Ha sido acabar la Semana Santa, encender la tele y constatar que todo vuelve a las andadas. Primera cosa, la aparición en pantalla de Urkullu. Los nacionalistas han debido de tomarse unos vinos juntos y decidido atacar por dos flancos, el catalán y el vasco. El jefe del PNV y Lehendakari nos espeta con la frase "diversas realidades". Cuando veo que los políticos en lugar de hablar claro filosofan, me mosqueo. Algún gato tienen que lo quieren vender como liebre. La realidad es única. Ni siquiera en aquellos artículos de la revista "El Viejo Topo" que ensalzaban el comunismo se cuestionaba. Idealistas y materialistas admitían una sola.
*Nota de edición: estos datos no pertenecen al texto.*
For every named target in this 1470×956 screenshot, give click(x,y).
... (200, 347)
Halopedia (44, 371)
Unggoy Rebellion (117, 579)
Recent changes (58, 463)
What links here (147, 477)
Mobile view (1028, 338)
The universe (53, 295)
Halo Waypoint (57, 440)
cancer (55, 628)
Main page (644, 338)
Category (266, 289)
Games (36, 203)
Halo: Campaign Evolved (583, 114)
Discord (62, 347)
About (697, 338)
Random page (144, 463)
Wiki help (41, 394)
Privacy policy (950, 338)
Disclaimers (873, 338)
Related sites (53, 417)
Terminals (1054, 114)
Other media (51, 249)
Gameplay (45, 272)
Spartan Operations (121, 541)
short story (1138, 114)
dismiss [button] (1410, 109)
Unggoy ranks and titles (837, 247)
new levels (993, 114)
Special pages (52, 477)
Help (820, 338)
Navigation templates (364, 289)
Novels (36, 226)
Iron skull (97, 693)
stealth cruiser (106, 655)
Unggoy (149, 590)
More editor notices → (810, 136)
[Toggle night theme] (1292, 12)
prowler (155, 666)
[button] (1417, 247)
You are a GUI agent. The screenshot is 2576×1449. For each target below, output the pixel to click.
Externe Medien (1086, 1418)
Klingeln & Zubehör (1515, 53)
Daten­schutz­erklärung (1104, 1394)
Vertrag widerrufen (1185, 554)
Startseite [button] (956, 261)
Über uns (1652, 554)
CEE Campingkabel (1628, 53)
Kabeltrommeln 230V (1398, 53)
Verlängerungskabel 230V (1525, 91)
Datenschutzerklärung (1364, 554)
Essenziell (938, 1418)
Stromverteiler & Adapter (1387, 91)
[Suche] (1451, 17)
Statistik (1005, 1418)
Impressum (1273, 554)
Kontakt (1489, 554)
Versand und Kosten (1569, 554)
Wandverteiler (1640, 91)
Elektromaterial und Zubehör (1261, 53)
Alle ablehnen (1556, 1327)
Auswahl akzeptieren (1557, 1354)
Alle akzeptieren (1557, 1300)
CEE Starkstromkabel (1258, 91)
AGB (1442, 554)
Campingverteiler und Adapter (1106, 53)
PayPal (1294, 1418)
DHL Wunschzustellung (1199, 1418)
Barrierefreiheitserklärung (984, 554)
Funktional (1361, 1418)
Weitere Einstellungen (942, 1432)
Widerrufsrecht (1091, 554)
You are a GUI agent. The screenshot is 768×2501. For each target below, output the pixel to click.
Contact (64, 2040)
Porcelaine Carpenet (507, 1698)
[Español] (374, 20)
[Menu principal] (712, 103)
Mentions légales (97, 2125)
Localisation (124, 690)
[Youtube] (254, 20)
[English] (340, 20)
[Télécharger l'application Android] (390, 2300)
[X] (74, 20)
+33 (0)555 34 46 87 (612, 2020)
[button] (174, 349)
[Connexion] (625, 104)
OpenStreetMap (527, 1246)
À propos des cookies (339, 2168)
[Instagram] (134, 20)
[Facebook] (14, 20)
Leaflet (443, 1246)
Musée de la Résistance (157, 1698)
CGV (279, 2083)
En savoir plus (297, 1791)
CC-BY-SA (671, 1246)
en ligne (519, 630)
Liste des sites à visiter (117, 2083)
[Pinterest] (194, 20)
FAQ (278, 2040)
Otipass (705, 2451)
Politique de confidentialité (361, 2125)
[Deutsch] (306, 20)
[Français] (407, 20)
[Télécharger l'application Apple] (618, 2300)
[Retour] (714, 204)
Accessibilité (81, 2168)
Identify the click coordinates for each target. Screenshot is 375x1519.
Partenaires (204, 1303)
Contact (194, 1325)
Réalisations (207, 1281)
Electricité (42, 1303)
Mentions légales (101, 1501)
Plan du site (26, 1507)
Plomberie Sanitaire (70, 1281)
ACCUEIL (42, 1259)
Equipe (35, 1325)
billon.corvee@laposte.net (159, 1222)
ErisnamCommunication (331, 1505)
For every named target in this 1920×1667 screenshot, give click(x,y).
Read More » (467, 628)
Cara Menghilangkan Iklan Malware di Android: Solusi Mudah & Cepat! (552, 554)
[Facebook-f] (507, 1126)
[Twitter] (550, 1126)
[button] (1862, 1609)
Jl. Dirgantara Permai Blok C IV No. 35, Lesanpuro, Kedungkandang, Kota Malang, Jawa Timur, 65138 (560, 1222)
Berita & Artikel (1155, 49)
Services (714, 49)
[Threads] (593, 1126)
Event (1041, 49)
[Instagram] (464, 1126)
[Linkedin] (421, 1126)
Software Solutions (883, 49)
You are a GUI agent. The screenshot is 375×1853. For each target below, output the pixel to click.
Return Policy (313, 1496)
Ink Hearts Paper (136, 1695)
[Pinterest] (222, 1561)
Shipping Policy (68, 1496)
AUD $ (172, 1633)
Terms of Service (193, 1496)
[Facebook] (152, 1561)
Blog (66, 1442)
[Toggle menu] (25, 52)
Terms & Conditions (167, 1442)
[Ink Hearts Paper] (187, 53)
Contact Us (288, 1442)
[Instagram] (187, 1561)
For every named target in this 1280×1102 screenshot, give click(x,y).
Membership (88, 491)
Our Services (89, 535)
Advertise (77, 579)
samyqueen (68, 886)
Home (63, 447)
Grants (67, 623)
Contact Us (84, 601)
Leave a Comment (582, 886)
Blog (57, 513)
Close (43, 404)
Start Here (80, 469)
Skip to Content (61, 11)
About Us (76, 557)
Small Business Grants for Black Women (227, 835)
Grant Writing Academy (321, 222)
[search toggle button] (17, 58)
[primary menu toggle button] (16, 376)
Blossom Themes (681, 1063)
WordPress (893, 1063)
Los primeros, Dios, y los segundos, la materia, con independencia de como la percibieran nuestros sentidos.
La salida de tono de "una grande y libre", quién piensa en ello?. En eso se alían con la progresía y la izquierda, que están todavía en esa onda; no les gusta la bandera de dos colores y sacan una con un tercero, el de penitente, el morado. A Quien no la admita lo meten en el pasado franquista.
Que no nos vengan con liebres cuando son gatos, por muy simpáticos que sean estos pequeños felinos, que lo son. La realidad es que quieren separarse, y eso tan fácil no es. Por parte de España, es una cuestión que tenemos que decidir entre todos y en lo que se refiere a Europa, les han dicho que puede ser que luego entren si lo solicitan, pero que de momento van fuera.